__Verilen görev__:
Aşağıdaki ilave tediye alacağına ilişkin karar metnini, son satırından sonra gelecek kısmı yazarak sürdürün.

Logo

9. Hukuk Dairesi2024/13221 E. 2025/776 K.

Yapay Zeka Özeti

Uyuşmazlık: Davalı kamu iktisadi teşebbüsü ile alt işveren arasındaki ilişkinin muvazaalı olup olmadığı ve davacının ilave tediye alacağına hak kazanıp kazanmadığı.

Gerekçe ve Sonuç: Davalı ile alt işveren arasındaki ilişkinin daha önceki bir kararda muvazaalı olduğunun tespit edilmiş olması ve davacının aynı işyerinde aynı işi yapmaya devam etmesi gözetilerek, davacının ilave tediye alacağına hak kazandığına dair Bölge Adliye Mahkemesi kararının onanmasına karar verilmiştir.

Karar Metni

"İçtihat Metni"

MAHKEMESİ : Ankara Bölge Adliye Mahkemesi 30. Hukuk Dairesi

SAYISI : 2024/1854 E., 2024/2943 K.

İLK DERECE MAHKEMESİ : Eskişehir 1. İş Mahkemesi

SAYISI : 2023/772 E., 2024/469 K.

__Kayıt listesi__:
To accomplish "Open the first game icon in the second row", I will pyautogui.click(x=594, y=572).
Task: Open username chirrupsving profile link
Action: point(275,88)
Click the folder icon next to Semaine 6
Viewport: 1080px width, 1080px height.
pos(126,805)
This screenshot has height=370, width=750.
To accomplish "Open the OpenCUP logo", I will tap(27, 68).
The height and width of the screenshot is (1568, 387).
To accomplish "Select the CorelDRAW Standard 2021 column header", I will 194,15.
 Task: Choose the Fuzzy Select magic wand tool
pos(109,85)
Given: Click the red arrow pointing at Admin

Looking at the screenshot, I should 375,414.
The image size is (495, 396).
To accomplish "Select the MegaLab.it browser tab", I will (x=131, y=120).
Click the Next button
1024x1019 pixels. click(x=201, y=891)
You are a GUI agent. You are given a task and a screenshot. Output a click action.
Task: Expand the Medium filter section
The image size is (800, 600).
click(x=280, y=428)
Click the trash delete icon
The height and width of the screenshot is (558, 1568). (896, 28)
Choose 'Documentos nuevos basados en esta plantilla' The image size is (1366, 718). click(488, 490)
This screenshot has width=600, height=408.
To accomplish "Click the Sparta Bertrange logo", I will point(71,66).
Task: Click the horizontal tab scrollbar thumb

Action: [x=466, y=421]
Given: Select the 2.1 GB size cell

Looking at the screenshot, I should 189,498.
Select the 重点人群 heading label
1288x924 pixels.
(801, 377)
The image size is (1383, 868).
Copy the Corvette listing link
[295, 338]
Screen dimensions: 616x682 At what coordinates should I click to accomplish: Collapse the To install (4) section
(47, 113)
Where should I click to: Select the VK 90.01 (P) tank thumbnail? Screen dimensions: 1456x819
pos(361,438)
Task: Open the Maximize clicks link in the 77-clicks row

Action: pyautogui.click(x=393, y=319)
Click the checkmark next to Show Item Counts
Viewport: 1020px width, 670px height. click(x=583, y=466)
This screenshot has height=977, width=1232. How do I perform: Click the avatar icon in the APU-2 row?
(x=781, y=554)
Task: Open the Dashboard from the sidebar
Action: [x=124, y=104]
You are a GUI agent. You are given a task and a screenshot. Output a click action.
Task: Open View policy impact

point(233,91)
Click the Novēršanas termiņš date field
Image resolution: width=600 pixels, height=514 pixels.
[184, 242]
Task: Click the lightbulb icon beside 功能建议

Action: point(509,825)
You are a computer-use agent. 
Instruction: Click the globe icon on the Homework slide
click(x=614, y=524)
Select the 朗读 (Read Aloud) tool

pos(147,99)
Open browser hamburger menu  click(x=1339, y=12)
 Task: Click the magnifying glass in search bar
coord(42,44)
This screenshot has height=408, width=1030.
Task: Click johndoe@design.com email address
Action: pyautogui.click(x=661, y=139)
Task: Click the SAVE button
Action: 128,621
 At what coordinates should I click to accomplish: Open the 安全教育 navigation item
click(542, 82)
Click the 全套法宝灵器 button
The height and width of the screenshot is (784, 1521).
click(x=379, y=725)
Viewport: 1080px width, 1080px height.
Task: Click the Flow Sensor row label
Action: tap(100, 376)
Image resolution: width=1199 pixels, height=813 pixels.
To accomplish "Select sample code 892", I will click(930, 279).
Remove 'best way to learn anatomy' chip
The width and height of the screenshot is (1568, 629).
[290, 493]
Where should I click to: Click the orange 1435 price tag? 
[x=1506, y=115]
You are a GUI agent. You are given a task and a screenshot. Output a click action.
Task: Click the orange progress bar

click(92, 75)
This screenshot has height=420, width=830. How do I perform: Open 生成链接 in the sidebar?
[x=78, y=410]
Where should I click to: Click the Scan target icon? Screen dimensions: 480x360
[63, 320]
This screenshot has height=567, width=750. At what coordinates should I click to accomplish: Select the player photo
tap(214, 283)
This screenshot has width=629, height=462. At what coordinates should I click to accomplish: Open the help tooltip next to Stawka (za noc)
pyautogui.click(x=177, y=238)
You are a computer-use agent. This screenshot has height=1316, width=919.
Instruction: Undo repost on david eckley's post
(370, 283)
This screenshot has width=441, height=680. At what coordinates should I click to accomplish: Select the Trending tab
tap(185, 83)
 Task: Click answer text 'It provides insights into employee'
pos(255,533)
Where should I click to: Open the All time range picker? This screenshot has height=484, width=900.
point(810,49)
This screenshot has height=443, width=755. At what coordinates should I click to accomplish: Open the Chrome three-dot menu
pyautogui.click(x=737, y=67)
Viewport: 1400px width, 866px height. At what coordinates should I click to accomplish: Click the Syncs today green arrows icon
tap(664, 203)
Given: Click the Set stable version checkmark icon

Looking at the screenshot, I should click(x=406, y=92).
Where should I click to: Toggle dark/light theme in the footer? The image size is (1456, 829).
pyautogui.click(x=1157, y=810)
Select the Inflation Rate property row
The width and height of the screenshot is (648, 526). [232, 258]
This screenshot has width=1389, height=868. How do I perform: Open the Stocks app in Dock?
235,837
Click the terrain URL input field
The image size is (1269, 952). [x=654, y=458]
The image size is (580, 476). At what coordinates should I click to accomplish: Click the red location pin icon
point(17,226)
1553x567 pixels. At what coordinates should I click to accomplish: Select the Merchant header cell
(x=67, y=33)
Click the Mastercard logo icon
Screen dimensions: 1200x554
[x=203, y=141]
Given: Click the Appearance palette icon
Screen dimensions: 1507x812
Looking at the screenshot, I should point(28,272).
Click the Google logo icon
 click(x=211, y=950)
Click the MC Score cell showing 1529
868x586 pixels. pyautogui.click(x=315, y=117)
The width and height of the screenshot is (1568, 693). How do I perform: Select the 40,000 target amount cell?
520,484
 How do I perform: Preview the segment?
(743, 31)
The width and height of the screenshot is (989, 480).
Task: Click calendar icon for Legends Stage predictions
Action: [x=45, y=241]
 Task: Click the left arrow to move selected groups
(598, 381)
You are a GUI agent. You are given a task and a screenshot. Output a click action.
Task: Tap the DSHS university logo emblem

__Görevin sonucu__:
Bölge Adliye Mahkemesi kararı davalı vekili tarafından temyiz edilmekle; kesinlik, süre, temyiz şartı ve diğer usul eksiklikleri yönünden yapılan ön inceleme sonucunda, temyiz dilekçesinin kabulüne karar verildikten ve Tetkik Hâkimi tarafından hazırlanan rapor dinlendikten sonra dosyadaki belgeler incelenip gereği düşünüldü:

I. DAVA

Davacı vekili dava dilekçesinde; müvekkilinin davalıdan ihale alan alt işverenler nezdinde kırma eleme işçisi olarak çalıştığını, çalışılan işin Kurumun asli ve sürekli işi olduğunu, alt işverenlerin asıl işi idari ve teknik açıdan yürütebilecek organizasyona ve yeterliliğe sahip olmadığını, aksine alt işveren işçilerinin Kurum yetkililerinden emir ve talimat alarak çalıştıklarını, davalı ile alt işverenler arasındaki ilişkinin işçi temininden ibaret olduğu dikkate alındığında asıl işveren alt işveren ilişkisinin muvazaaya dayandığını, daha önce davalıya karşı açtığı davada da davalı ile alt işveren arasındaki ilişkinin muvazaaya dayalı olduğunun tespit edildiğini, bu davadan sonra aynı yerde, aynı malzemelerle, aynı kişilerden emir ve talimat alarak ve işyerinde hiçbir değişiklik olmadan çalışmaya devam ettiğini ileri sürerek ilave tediye alacağının davalıdan tahsiline karar verilmesini talep etmiştir.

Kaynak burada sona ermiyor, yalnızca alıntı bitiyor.